KL: This song is really close to my heart in terms of what I want to do with music in general. As we started writing this, I started getting fired up about what we were saying and feeling like we need a song like this. I don't think this is a protest song, and I'm not saying anything disparaging against a protest song. We obviously need them. There's some stuff that's happening in the world that should not be happening, and artists do need to step up and speak out. But I also think there's a place for a voice of coming together and a song that starts to get at — dare I say — mutual respect from one side to the other. I think the liberal position, which I obviously am and I think Nora Jane is too, we can tend to look down upon people who think the other way. ... But coming together, I think, is important. My part in the song was an effort to get at that.
You say you don't see it as a protest song. What would you say is the difference between a political song and a song that's meant to speak to a political moment?
KL: A lot of times a political song, it adopts a perspective on the political spectrum. We are in a political moment obviously, but the song isn't a political song somehow. It's a community song.
NJS: I disagree.

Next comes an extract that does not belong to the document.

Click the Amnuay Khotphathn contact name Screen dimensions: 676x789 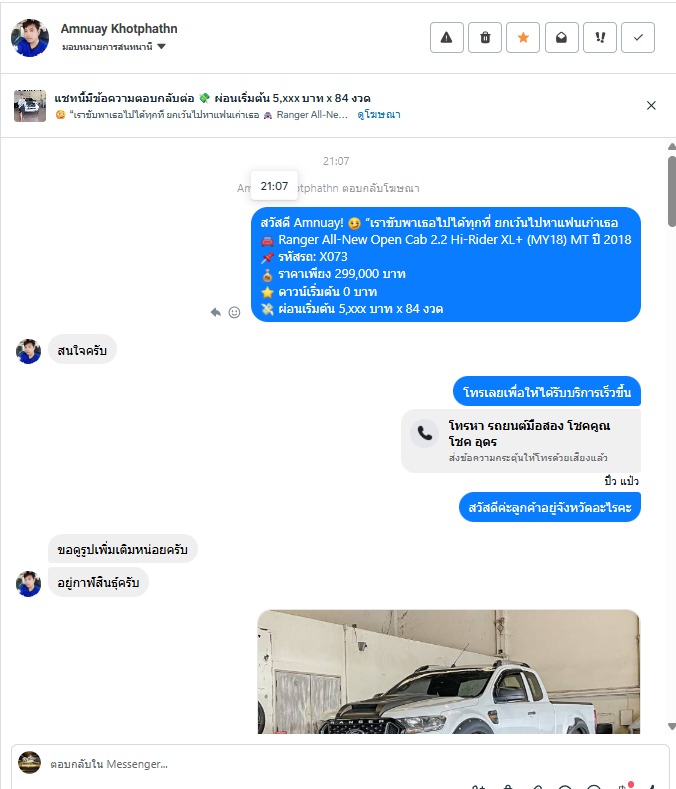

I think it is a political song. I would classify it as a political song because it is so clearly addressing this political moment that we're in. But I hear what you're saying. You can think of it either way. I don't think it's right or wrong. But I view it as a political song.
It's interesting that that two of you, as co-writers, have different views of what you've created together.
KL: Yeah, I think it's totally interesting. This is kind of as political as I would ever know how to get. ... I tend to try to see both perspectives on an issue, and a lot of times that makes me have a harder time speaking out really boldly one way or another, except in certain circumstances.
NJS: Funny enough, I feel the same way. Most of my life, I have not really been comfortable expressing my own political opinions. For one, I always feel like there's more research I need to do before I can really speak intelligently on many, many topics. But also because I don't want to alienate people or whatever. I feel like what so many artists have experienced since the election — and not just artists — so many people in our country have had the realization that, "OK, now I really need to get active and be motivated to defend my beliefs." On both sides I think people are doing that.
KL: Getting back to your point, Nora Jane, the heart of this song is about us as singer-songwriters who tour all the time. We both stay with people on a regular basis who maybe think differently than we do.
I'd think it's very hard to be dismissive of what people think when they're hosting you in their home and you're accepting their hospitality.
NJS: Absolutely. That is a key piece of it. For me, traveling around and being treated with so much grace and hospitality by so many different kinds of people, it makes it impossible to look at a map of America where everything is blue and red and see it only as blue and red. Because I know people in the blue places and the red places, and they're actual people. And I've talked to them and I've hung out with their dogs and I've played with their babies. They're good people. ... I wish I could share those experiences with people who look at those maps and only see blue and red. I think our hope is that this song is going to direct some energy toward humanizing each other.